■ **EXERCISE AIM**: Of the lines in the data below, write out exactly those from the one holding "Task: Click hips measurement 38 - 40 cell" through the one holding "Task: Focus the Keywords search field", both included.

── INFORMATION

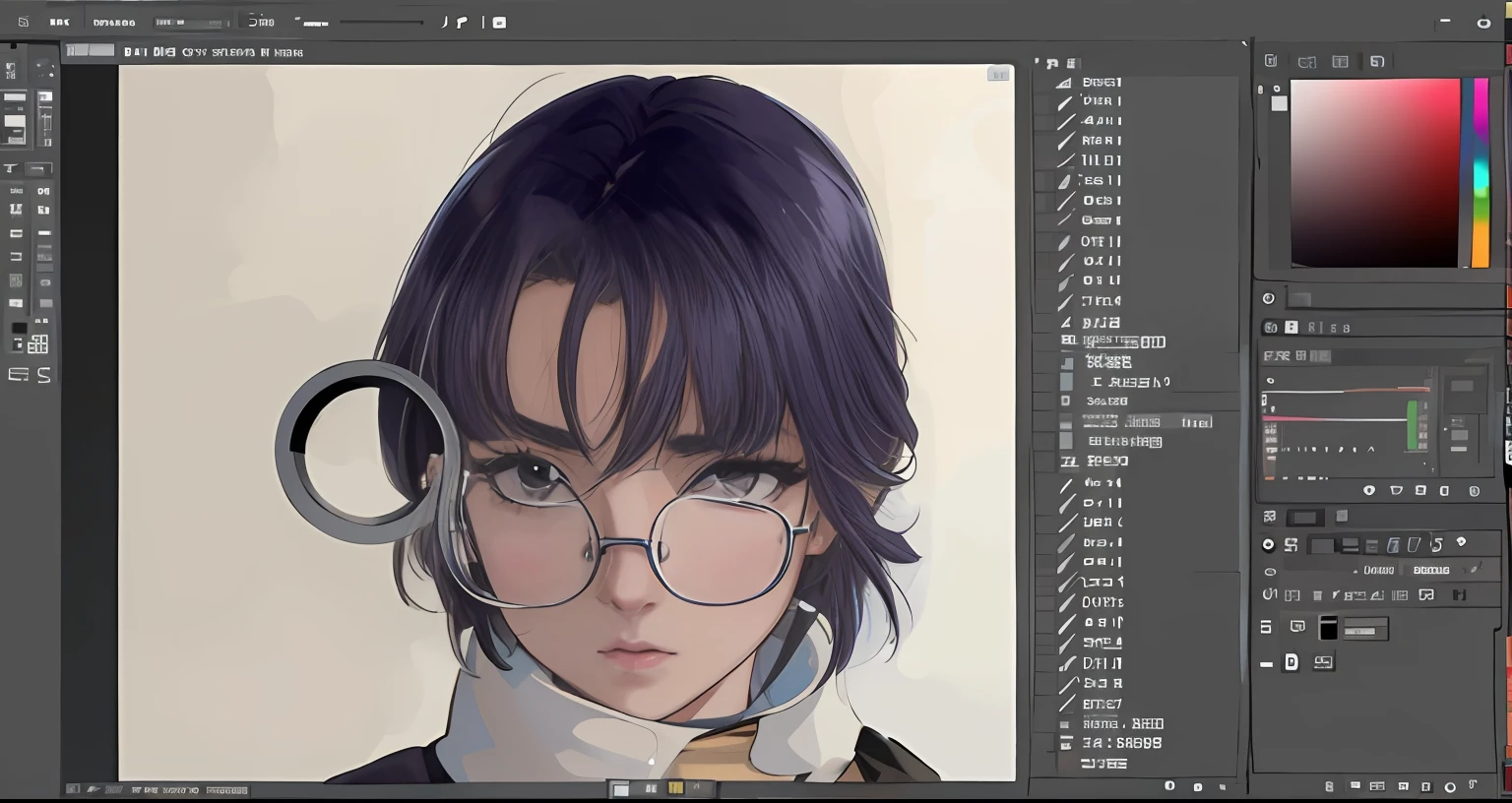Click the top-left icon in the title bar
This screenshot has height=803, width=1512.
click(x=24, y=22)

────
── INFORMATION

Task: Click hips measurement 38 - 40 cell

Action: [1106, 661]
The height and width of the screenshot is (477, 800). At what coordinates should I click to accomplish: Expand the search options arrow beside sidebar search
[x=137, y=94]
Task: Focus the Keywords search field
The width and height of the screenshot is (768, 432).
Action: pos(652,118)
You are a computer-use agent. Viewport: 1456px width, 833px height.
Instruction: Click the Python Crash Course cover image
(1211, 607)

────

■ **EXERCISE RESPONSE**:
Task: Click hips measurement 38 - 40 cell

Action: [1106, 661]
The height and width of the screenshot is (477, 800). At what coordinates should I click to accomplish: Expand the search options arrow beside sidebar search
[x=137, y=94]
Task: Focus the Keywords search field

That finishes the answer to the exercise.